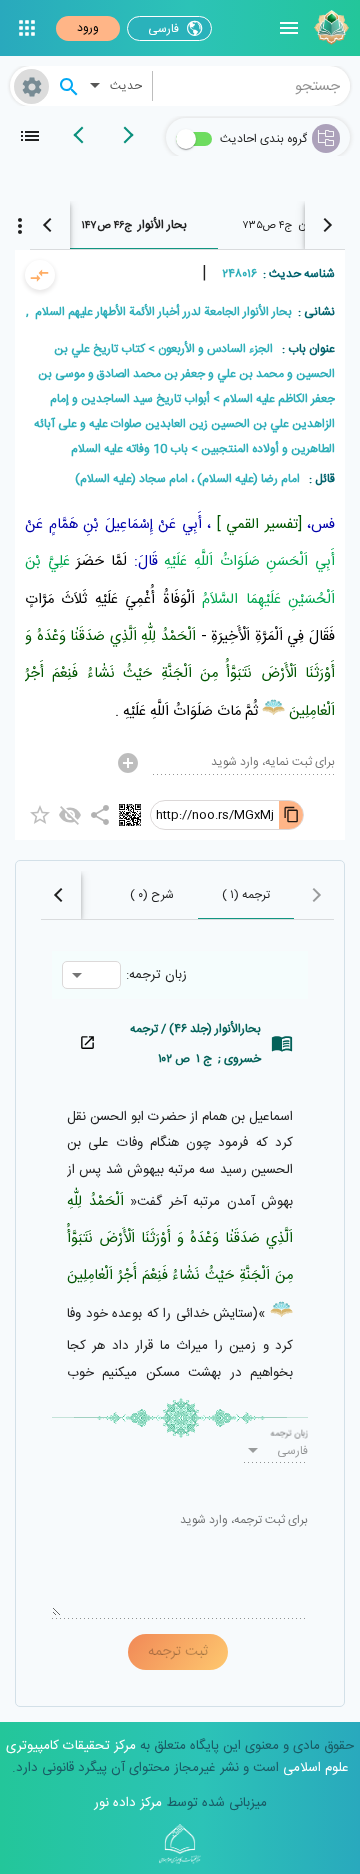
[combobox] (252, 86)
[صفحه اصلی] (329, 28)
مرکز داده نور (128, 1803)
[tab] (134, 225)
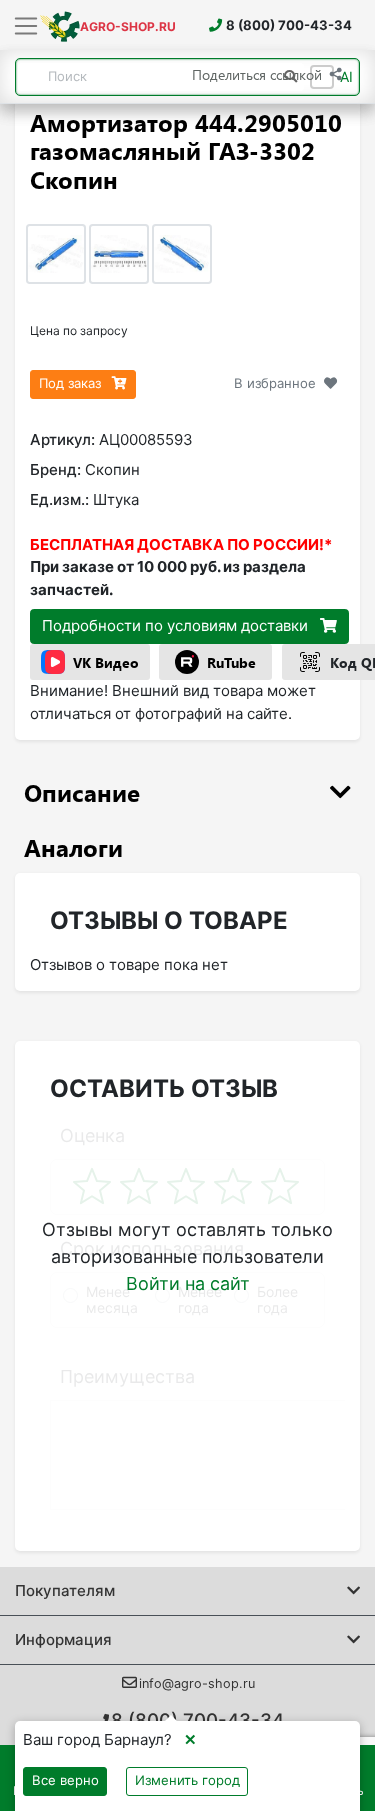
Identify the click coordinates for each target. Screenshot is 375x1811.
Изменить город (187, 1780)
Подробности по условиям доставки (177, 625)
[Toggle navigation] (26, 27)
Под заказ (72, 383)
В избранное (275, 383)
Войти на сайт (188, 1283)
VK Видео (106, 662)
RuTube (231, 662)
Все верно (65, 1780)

* * *

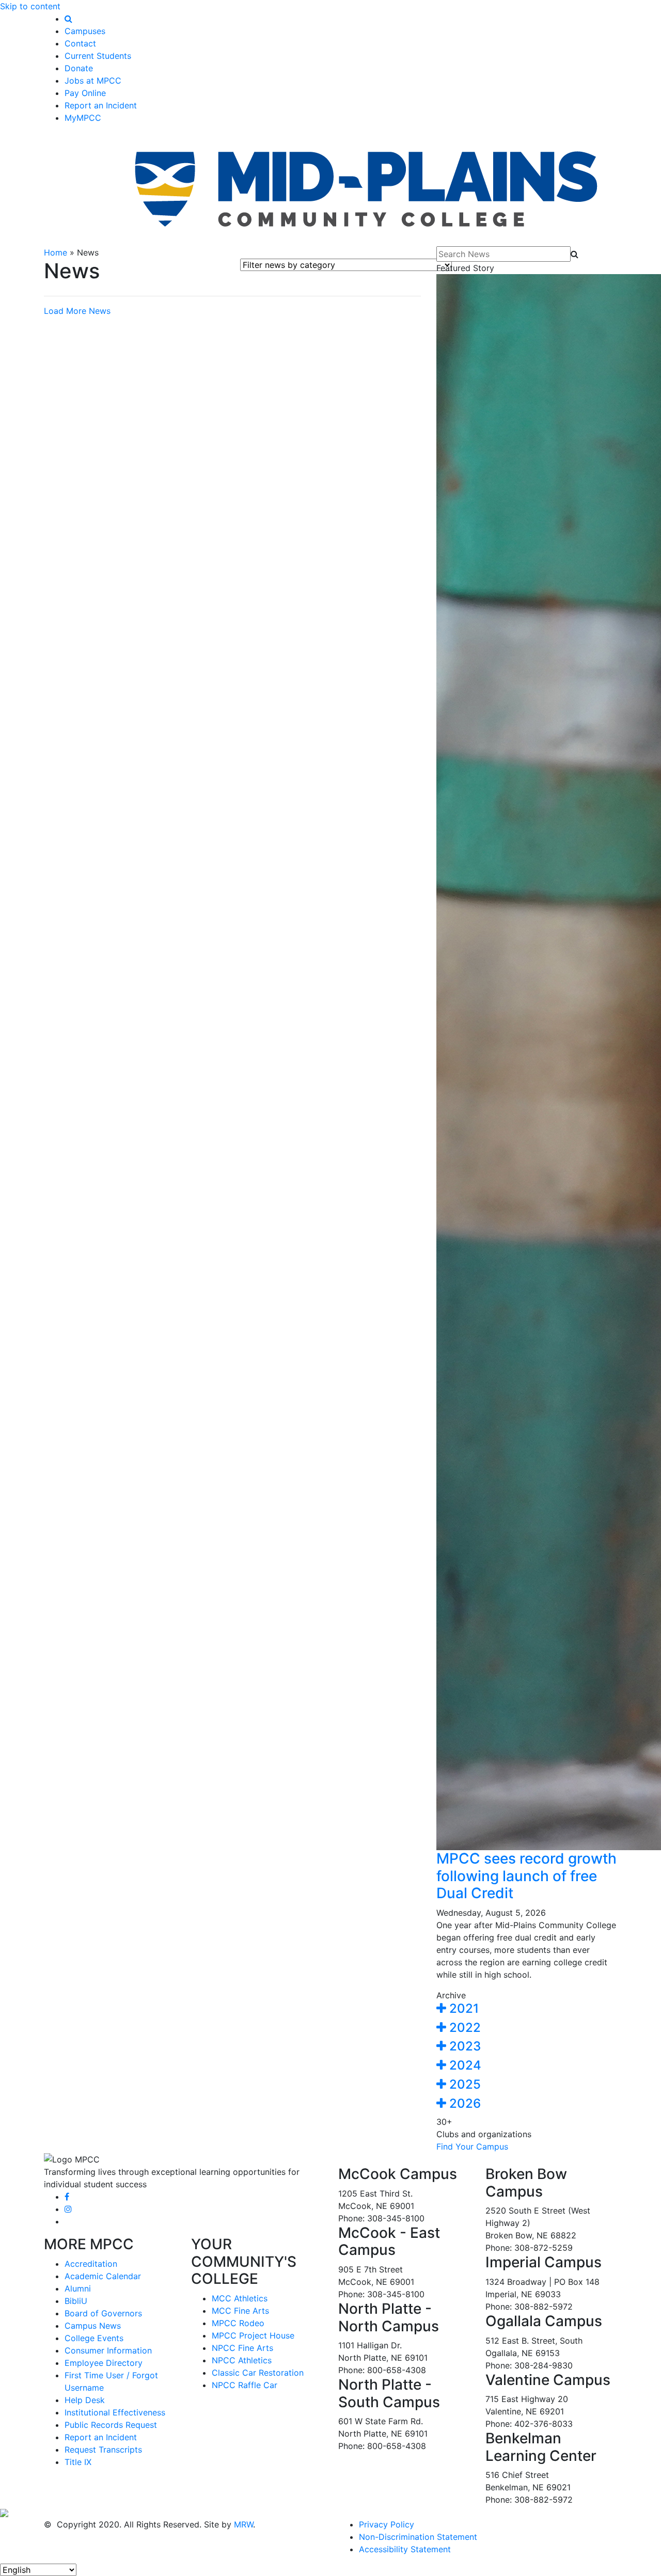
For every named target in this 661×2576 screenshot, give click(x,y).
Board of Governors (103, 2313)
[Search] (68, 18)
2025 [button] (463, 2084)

### Prompt
Starting at the line with "[combobox] (252, 86)" in the entries above, write out every line exactly until the line with "Все верно (65, 1780)" has been written. Include no pictures and nothing more.

### Solution
[combobox] (252, 86)
[صفحه اصلی] (329, 28)
مرکز داده نور (128, 1803)
[tab] (134, 225)
Identify the click coordinates for each target. Screenshot is 375x1811.
Изменить город (187, 1780)
Подробности по условиям доставки (177, 625)
[Toggle navigation] (26, 27)
Под заказ (72, 383)
В избранное (275, 383)
Войти на сайт (188, 1283)
VK Видео (106, 662)
RuTube (231, 662)
Все верно (65, 1780)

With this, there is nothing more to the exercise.